I am actually curious about this…it does seem strange - especially with a 400 metre track. 1600 would seem to be so much easier and cleaner to run.
I don’t see this as being an american centric question at all. The mile is a very important distance historically in running and it seems to have been dropped at least if they were running a 1,600 you could say they just rounded it to fit the track.
And why do they only run the 60, 600 and 1000 indoors? This one boggles me as well.
Apologies…now that I read other people’s responses I see the logic in your question and the snap response I made is harsh and unfair. I guess Monday morning is getting to me.
I just always assumed that the reason was one and one half KM, five KM and ten KM were the “distance” events. To keep it tidy they chose 1500m over four laps of the track.
Oh right, running. My burst. I still think Dave in canada is a nut. I’m picturing him about three and a half pots of coffee deep, sitting in a cubicle about 2 seconds from a Beavis “Cornholio” level freak out over the mile. He hates it.
I still think Dave in canada is a nut. I’m picturing him about three and a half pots of coffee deep, sitting in a cubicle about 2 seconds from a Beavis “Cornholio” level freak out over the mile. He hates it.
LOL…I actually gave up caffine two weeks ago (that is whay Monday’s are so bad). I don’t have a cubicle. I do hate the mile (metric is so much easier). I might not Cornholio over it…but “have you seen my stapler?”
Again I apologize to OP I missed the logic of the 1-2-4-8-16 progression. I guess I never thought of it that way.
I am actually curious about this…it does seem strange - especially with a 400 metre track. 1600 would seem to be so much easier and cleaner to run.
Read something about this not too long ago and it had to do with the French having a lot of 500 meter tracks while the english preferred 400 meters. Somehow the sprint events took on measures based on the 400 meter tracks and the distance events of 1500, 3000, 5000 and 10,000 took the more common French distances.
So probably way back when, people were complaining and saying the sprints should be 125, 250 and 500 meters!
The 110 meter hurdle folks must have been a small splinter group
I am actually curious about this…it does seem strange - especially with a 400 metre track. 1600 would seem to be so much easier and cleaner to run.
I think the reason US high schoolers run the 1600 (and 3200) does come down to logistists rather than some intent to keep imperial measurements alive.
I always assumed that that high schools run the 1600 and not the 1500 mostly because with a 1600, you finish at the same spot on the track were all the other races finish and you start where the other full lap races start. It makes the logistics of putting on a meet a bit easier. The fact that it is close to a mile may be just a secondary benefit rather than the driving force. In college and AAU meets they run the 1500 to conform with the olympic/international distance. They also have more meet workers and the athletes are more experienced so it is easier to have different start and finish lines.

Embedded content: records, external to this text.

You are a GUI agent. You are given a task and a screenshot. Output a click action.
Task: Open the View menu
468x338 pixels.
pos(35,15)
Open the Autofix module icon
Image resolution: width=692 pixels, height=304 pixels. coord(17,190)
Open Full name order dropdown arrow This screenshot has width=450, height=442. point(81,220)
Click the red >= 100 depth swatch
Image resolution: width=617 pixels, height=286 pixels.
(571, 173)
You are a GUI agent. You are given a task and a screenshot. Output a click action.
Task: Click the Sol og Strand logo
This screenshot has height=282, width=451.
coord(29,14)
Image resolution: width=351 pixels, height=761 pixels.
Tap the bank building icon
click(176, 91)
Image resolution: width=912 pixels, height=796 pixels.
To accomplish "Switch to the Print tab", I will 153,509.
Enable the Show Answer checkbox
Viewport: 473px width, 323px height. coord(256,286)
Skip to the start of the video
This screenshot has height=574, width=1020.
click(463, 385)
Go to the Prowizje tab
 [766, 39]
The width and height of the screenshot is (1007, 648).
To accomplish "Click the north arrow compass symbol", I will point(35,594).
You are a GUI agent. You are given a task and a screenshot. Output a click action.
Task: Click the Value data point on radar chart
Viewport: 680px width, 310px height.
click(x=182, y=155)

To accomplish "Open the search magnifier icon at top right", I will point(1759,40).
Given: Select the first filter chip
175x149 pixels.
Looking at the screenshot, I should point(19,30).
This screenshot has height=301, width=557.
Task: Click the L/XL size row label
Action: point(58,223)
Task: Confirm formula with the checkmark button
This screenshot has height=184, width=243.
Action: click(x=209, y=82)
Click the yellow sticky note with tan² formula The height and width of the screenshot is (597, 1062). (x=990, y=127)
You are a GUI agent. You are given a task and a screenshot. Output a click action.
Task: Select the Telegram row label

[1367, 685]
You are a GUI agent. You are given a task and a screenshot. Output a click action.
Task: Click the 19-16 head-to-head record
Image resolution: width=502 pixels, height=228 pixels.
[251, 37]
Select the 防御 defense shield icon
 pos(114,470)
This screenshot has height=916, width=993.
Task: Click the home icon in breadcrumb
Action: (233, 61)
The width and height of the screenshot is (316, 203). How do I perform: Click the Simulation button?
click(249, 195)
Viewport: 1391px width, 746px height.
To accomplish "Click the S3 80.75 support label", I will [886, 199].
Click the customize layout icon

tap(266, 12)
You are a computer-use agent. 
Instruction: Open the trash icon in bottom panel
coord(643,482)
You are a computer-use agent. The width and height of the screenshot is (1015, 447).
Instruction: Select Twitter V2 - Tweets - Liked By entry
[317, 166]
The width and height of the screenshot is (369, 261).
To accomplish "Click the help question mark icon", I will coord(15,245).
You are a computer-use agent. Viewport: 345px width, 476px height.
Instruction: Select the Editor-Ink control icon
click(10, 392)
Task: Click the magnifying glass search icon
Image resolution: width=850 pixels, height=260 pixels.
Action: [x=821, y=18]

the extra yards/meters is because of the royal family who wanted a better view of the finish so the distance was adjusted in the 1908 London Olympics to finish in front of “wherever” the royal familly was sitting and it became the official distance.
Do you or anyone else know the history of why 26.2? It used to be ~25 (24.85 miles or 39.9921 km for you metric people) but was changed… I found this to be an interesting bit of trivia!
The distance was not standardized at first. The original marathon at the 1896 Olympics was around 24 miles, and there were marathons run that were all in the range of about 25 miles. Like one of the prior posters said, the 1908 marathon course was set up so the British royal family could watch the beginning of the race from the balcony of one of their palaces and then watch the end from their royal box at the stadium. After that, subsequent marathons were set up to be the same distance that was set by chance at the 1908 Olympics.
Except it was not by chance… the distance was extended for the 1908 Olympics to cover the ground from Windsor Castle to White City Stadium, with the 2.2 miles added on so the race could finish in front of royal family’s viewing box!